22.The Applicant submits that the starting point for the panel should have been the 2022 parole decision and that the panel failed to give appropriate weight to his lack of violence. He submits that the use of drugs in custody has not impacted violent risk and disputes that there was a failed or refused MDT on 5 September 2024. He disputes the risk assessment and submits that there is insufficient evidence to conclude that self-harm and drug use impacts the risk of future violence.

 

23.In a very thorough and detailed decision the panel considers the history of the Applicant’s offending. The panel considered the 2022 decision and its conclusions, including the rejection by the Respondent of the recommendation to open conditions. The panel also noted and took into account that the Applicant had completed a significant amount of courses. However, the panel also noted that since his last review the Applicant’s behaviour had deteriorated with proven adjudications and negative behaviour entries. As recently as May 2024 he was found to be under the influence of illicit substances. The Applicant’s instructed psychologist who had assessed him as a medium risk of violence with low imminence within custody no longer maintained his recommendation for release once informed of the drug taking and self-harming behaviours that had occurred after he had submitted his report.

 

24.In his application the Applicant disputes a refused or failed MDT on 5 September 2024. The response from the Respondent provides confirmation from the POM that the Applicant refused the test. It is not necessary for me to make any finding on this as the Applicant does not dispute that he has used drugs, his argument being that the use of drugs does not impact the risk of violence. The professional witnesses submit that the use of drugs raises the risk of causing serious harm as it affects his finances, his emotions, his associations with peers and his intimate partner relationships. In addition, it affects his relationship with his professional team who are concerned about his lack of openness, his honesty and his manageability in the community.
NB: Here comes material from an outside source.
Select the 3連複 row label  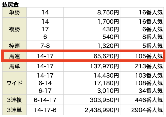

There was also concern expressed by the POM about the Applicant’s lack of insight into his risk factors and the danger of his substance misuse escalating in the community. Having regard to his antecedent history, which includes offences involving the use or threat of violence and recent reports of domestic violence, all these concerns of the professional witnesses support the conclusion that the Applicant’s drug use will impact the risk of future violence.

 

25.The panel noted the Applicant’s current instability in custody, his drug misuse and self-harm. The inability to control his risky behaviour, non-compliance and lack of openness with professionals were concerns which led the panel to conclude that the risk management plan could not manage his current risk. There is nothing irrational in that conclusion which is thoroughly considered, clearly reasoned and based on the historical and current evidence before the panel. The Applicant may disagree with the decision reached by the panel, but disagreement is not enough to establish irrationality in law. The legal test sets a high bar which this case does not meet.

 

Decision

 

26.For the reasons I have given, I do not consider that the decision was irrational and accordingly the application for reconsideration is refused.